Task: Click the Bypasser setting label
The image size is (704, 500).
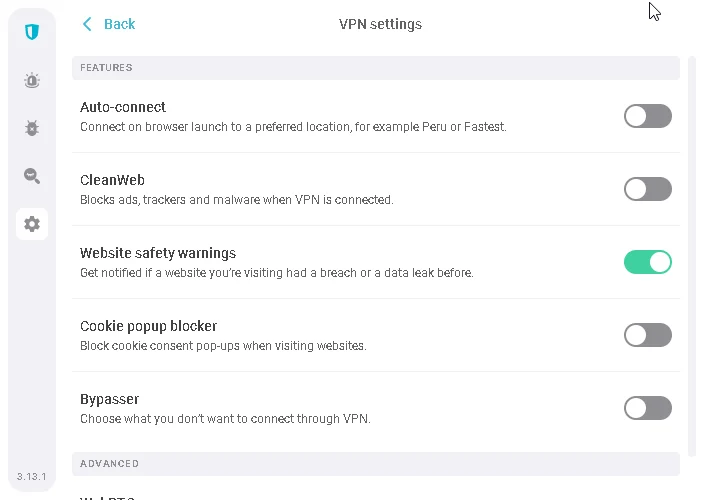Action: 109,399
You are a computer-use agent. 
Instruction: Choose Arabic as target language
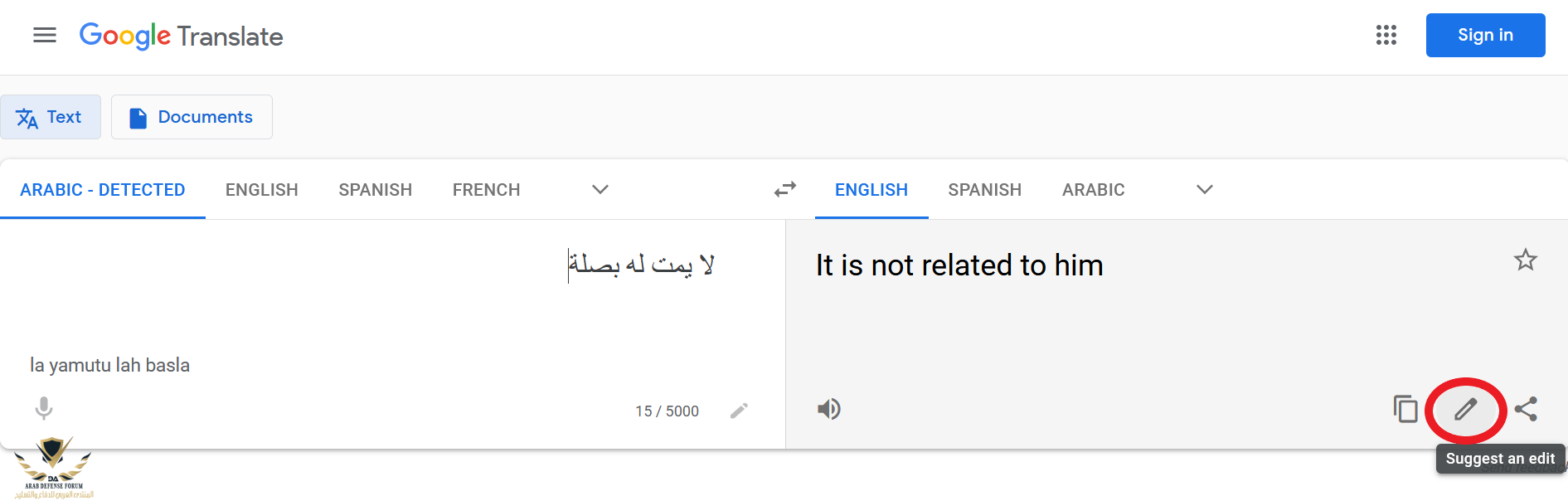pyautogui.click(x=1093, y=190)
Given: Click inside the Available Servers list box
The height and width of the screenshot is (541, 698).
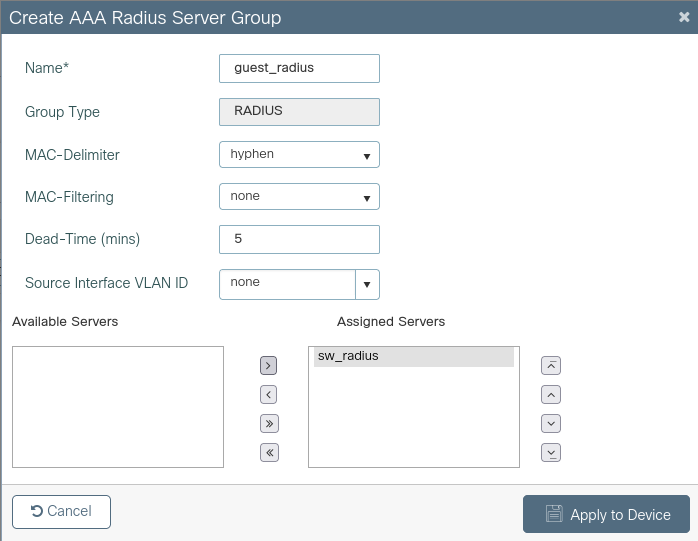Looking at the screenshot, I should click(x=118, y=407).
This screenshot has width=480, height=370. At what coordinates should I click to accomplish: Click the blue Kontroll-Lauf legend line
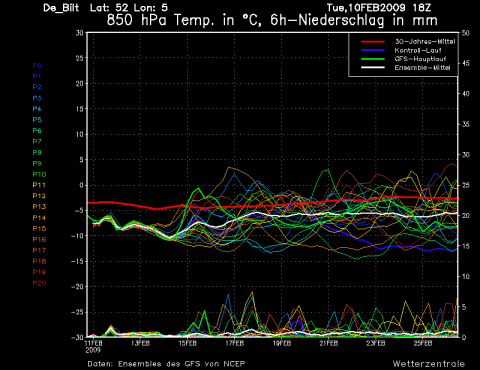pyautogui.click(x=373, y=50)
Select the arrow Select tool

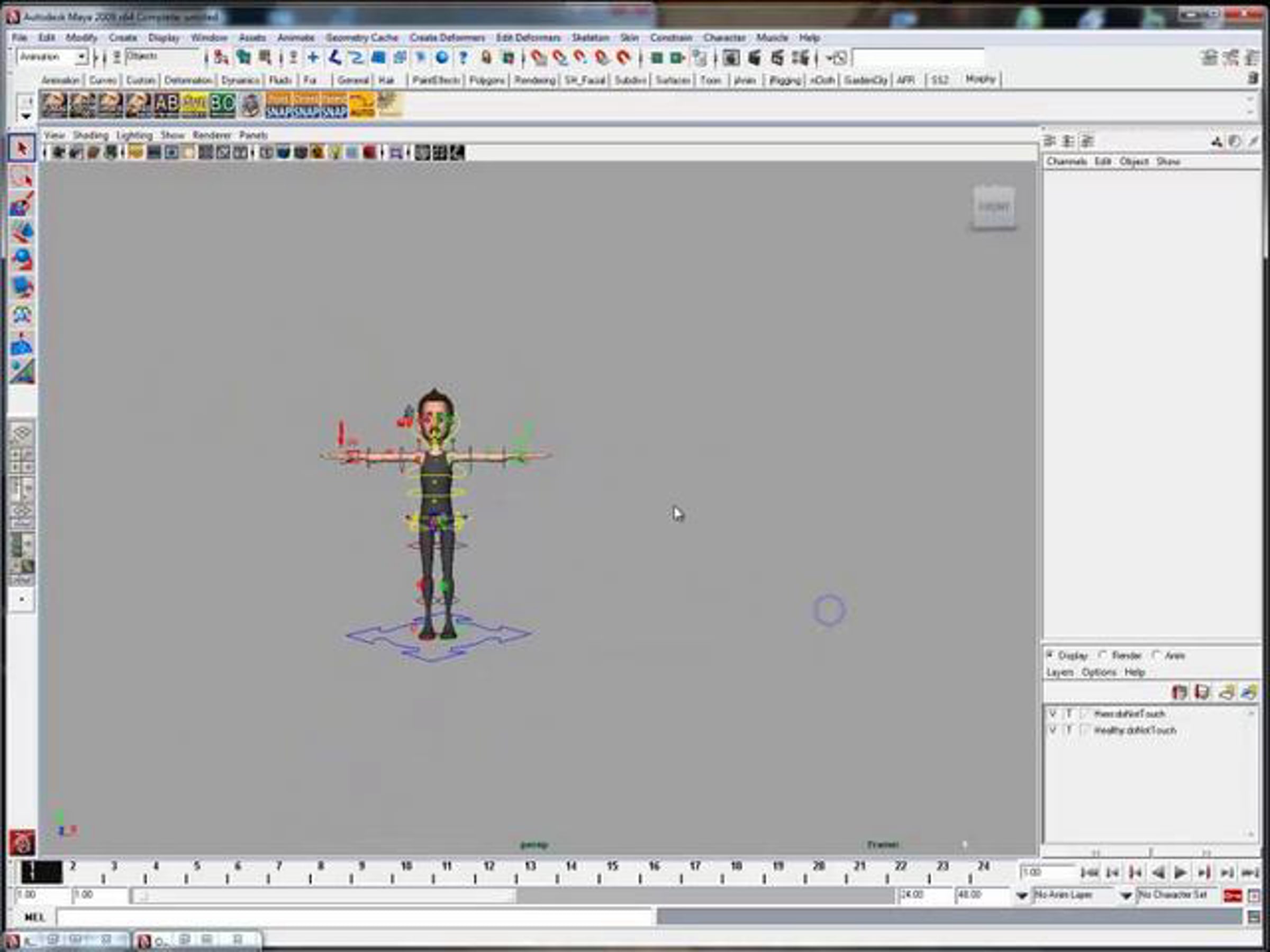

* YOUR OBJECTIVE: Rewrite all of the records above with "Available Servers" changed to "Connected Servers" and everything else left the same. Omit the pictures from your answer.

* FINISHED EXERCISE:
Task: Click the Bypasser setting label
The image size is (704, 500).
Action: 109,399
You are a computer-use agent. 
Instruction: Choose Arabic as target language
pyautogui.click(x=1093, y=190)
Given: Click inside the Connected Servers list box
The height and width of the screenshot is (541, 698).
Looking at the screenshot, I should click(x=118, y=407).
This screenshot has width=480, height=370. At what coordinates should I click to accomplish: Click the blue Kontroll-Lauf legend line
pyautogui.click(x=373, y=50)
Select the arrow Select tool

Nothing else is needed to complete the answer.